On display at the Henderson County Museum is an 18 x 30 seed wreath made by Elizabeth Moody Dennis in 1875.
Seed wreaths were a style of 19th-century Victorian parlour art and North American folk art where intricate, three-dimensional flowers were meticulously handcrafted using natural materials like seeds, nuts, grains, and wire.
A document, accompanying the wreath, includes excerpts of a letter from “Aunt Lib” to John Green, dated February 5, 1939, some 54 years after she made it. Apparently, John had inquired in previous correspondence about the wreath.
“Now, about the wreath. I can't tell so much about it. But if I could see it, I could tell what each seed was.”
“I had a neighbor in Iowa who made a wreath, something like it, but it didn't suit me.”

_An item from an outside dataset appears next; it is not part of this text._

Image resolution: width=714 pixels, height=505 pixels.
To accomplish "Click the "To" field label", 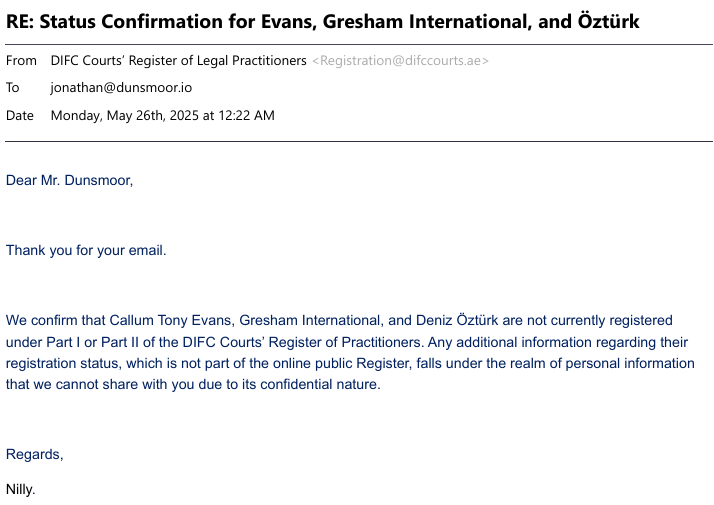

“I gathered little boxes of seed, all summer. I had boxes all over the house. I waited until winter to make the wreath when I had more time.”
“The lilies are made of rice. One seed at a time to do the trick.”
“I would look at the flowers and try to imitate them as near as I could.”
Fun Fact: Seeds extracted from this 150 year old wreath would likely still germinate. The oldest known seed on Earth to be successfully germinated into a living, flowering plant is a 32,000-year-old seed found in 2007 buried deep within Siberian permafrost along the banks of the Kolyma River in Russia.